Brown pelicans make their return

The Associated Press
Tuesday October 31, 2000

MALIBU — Southern California’s brown pelicans are returning to swoop and dive along the coast as the population bounces back from declines caused by El Nino. 

“We were talking about it last week as big flocks of them were going by,” said Lorry Haddock, a Malibu lifeguard.  

“It just seems that, progressively, the numbers keep growing each year a little more.” 

The warm currents created by El Nino kept the pelicans’ food away, but La Nina caused cold water to rise from the depths of the Pacific, bringing prey closer to the surface, biologists said.  

The past two years of such favorable weather in California and nesting areas in Mexico have greatly boosted the birds’ numbers. 

“During the last El Nino, there was almost no nesting in the Gulf of California,” Daniel Anderson, a professor of wildlife biology at the University of California, Davis, told the Los Angeles Daily News.  

“We had a big year down there this summer.” 

The famous pelican population on Anacapa Island off the Ventura coast has also made a comeback, according to a recent count.  

For many, the pelicans there and elsewhere in the area are a symbol of the early environmental movement because they were nearly wiped out 30 years ago by the pesticide DDT before the population crept back in subsequent decades. 

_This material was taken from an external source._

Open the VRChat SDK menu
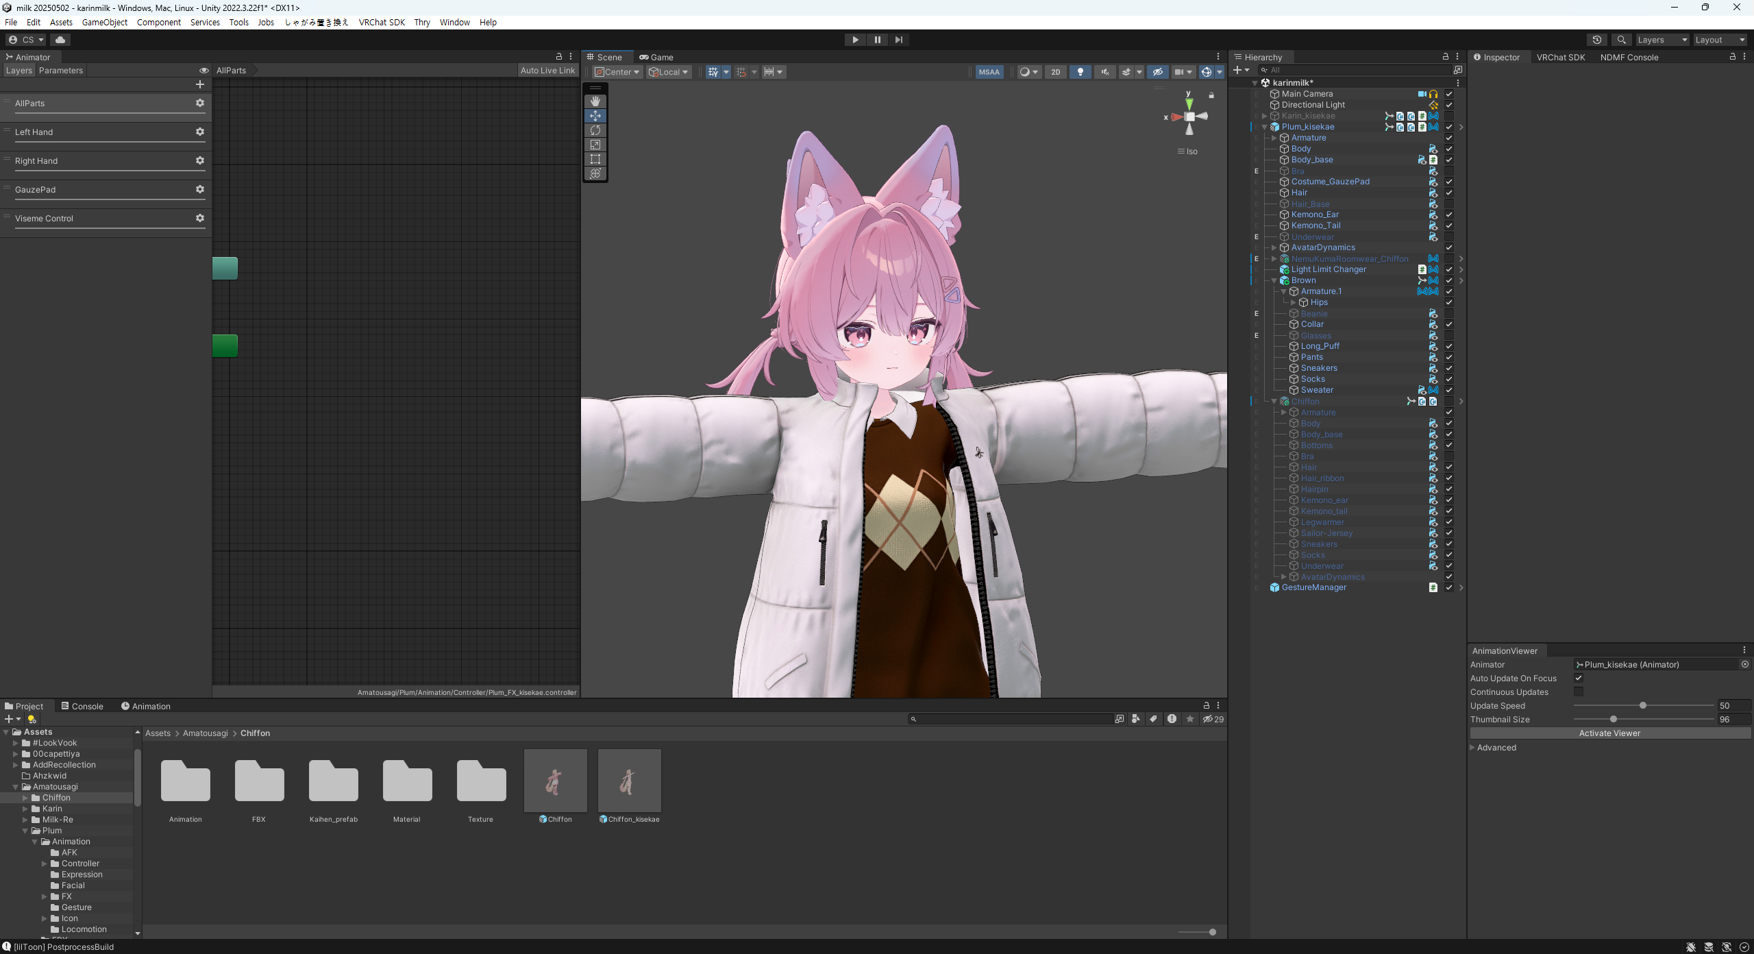1754x954 pixels. (x=382, y=22)
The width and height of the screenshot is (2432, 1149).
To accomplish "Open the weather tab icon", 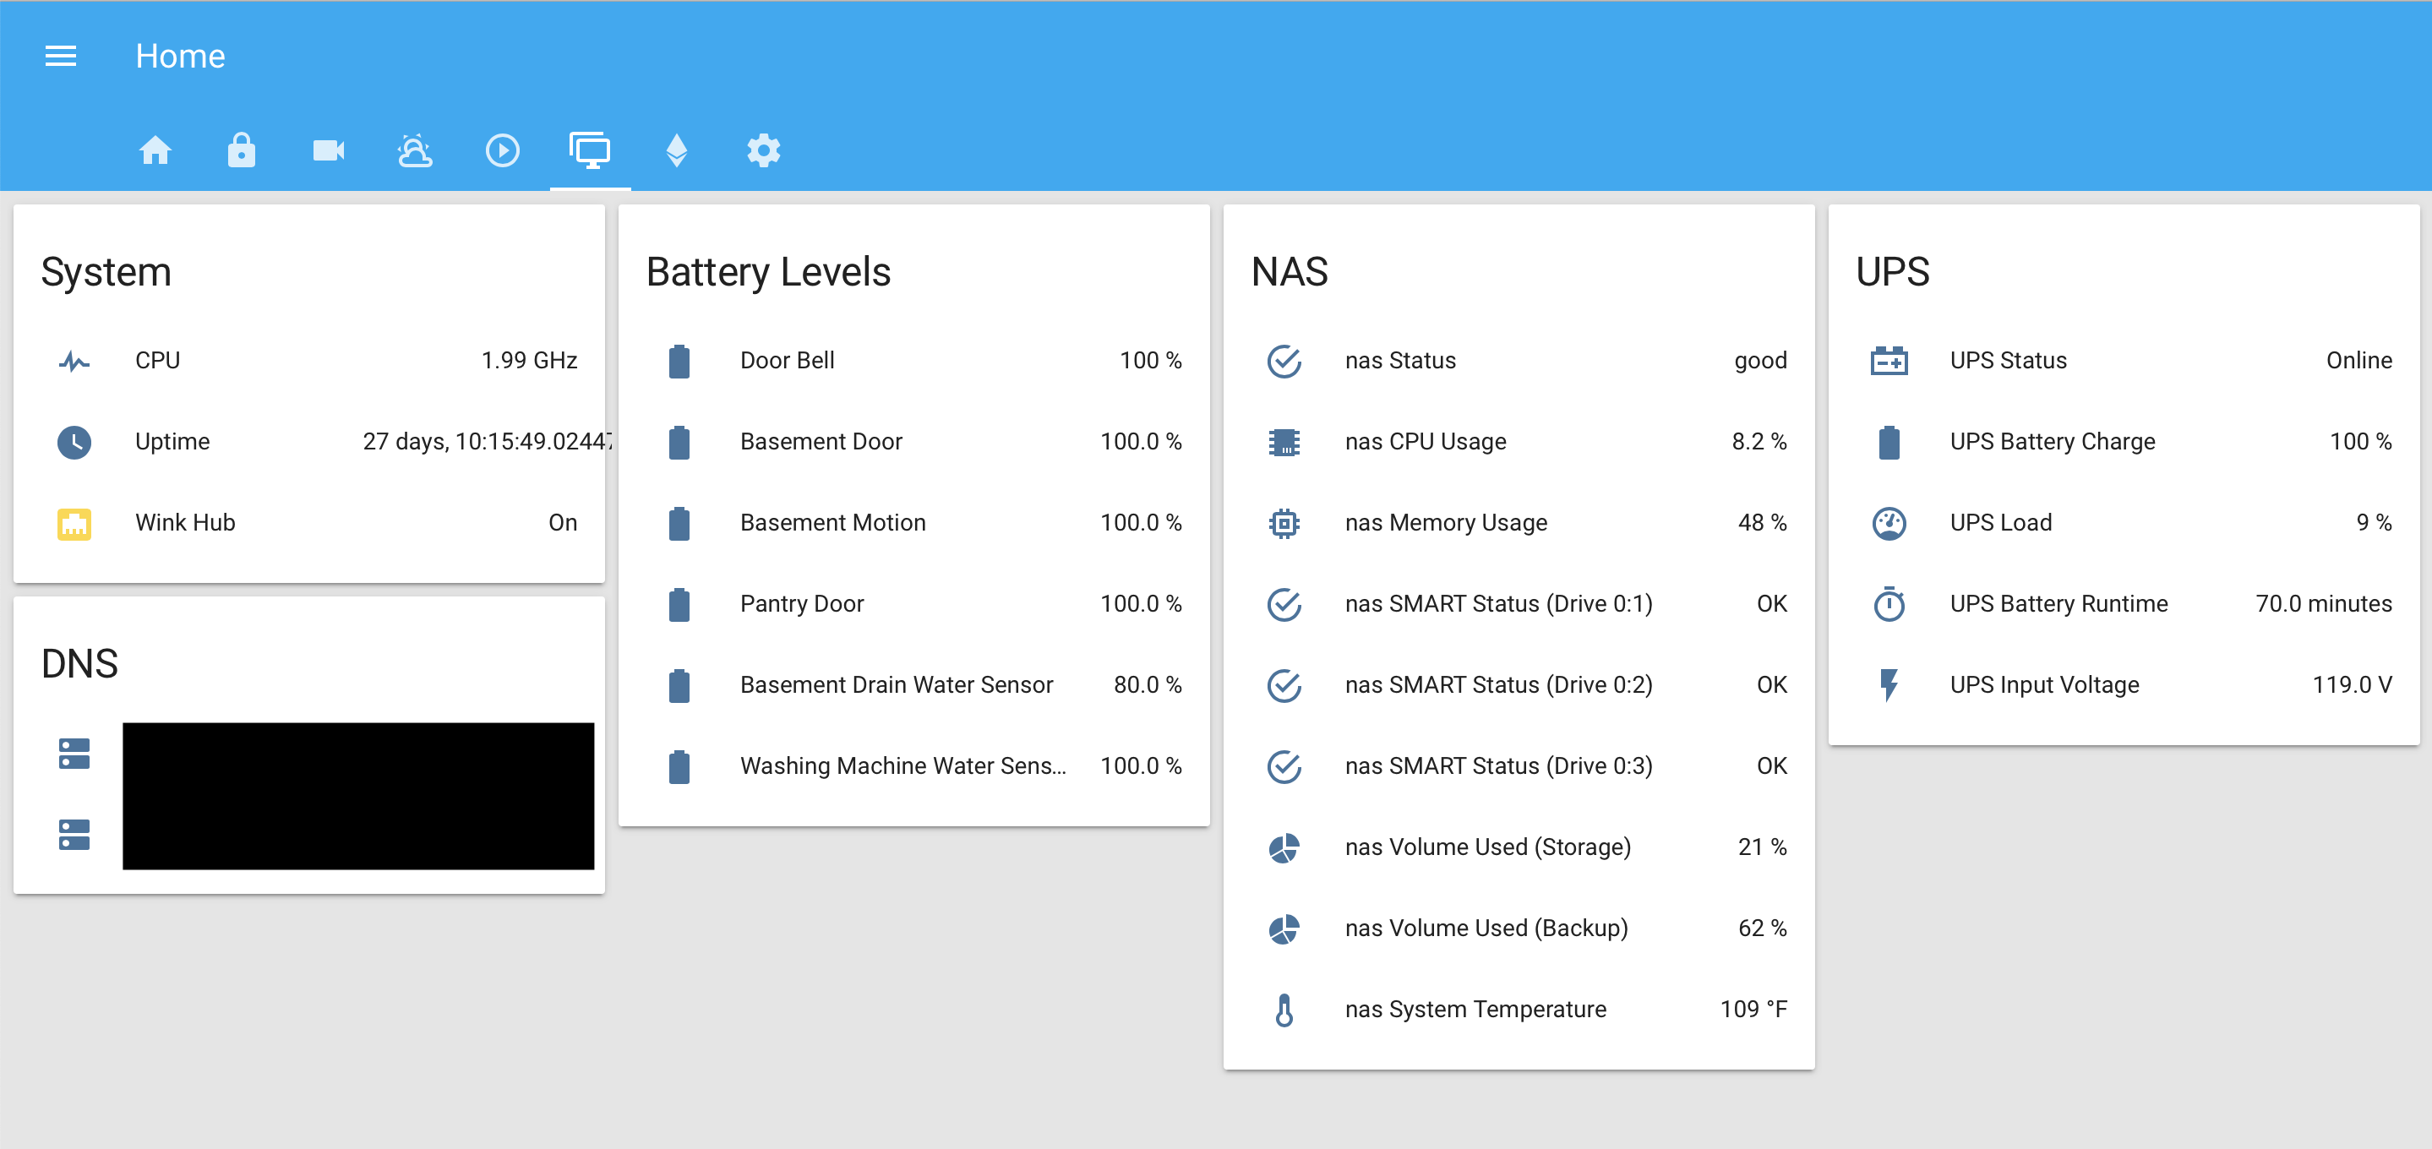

Frank Gress, a research biologist who, with Anderson, helped discover that the shells on Anacapa pelicans’ eggs were fatally thin because of DDT, recently made his 22nd annual census there. 

From Oct. 3 to Oct. 10 Gress counted nests, chick mortality, abandonment and productivity of each nest in the island rookeries.  

He has yet to finalize his results, but said he counted roughly 4,500 nests, about 2,000 more than in 1998. 

During 1992, one of three earlier El Nino years, he counted only 1,500 nests.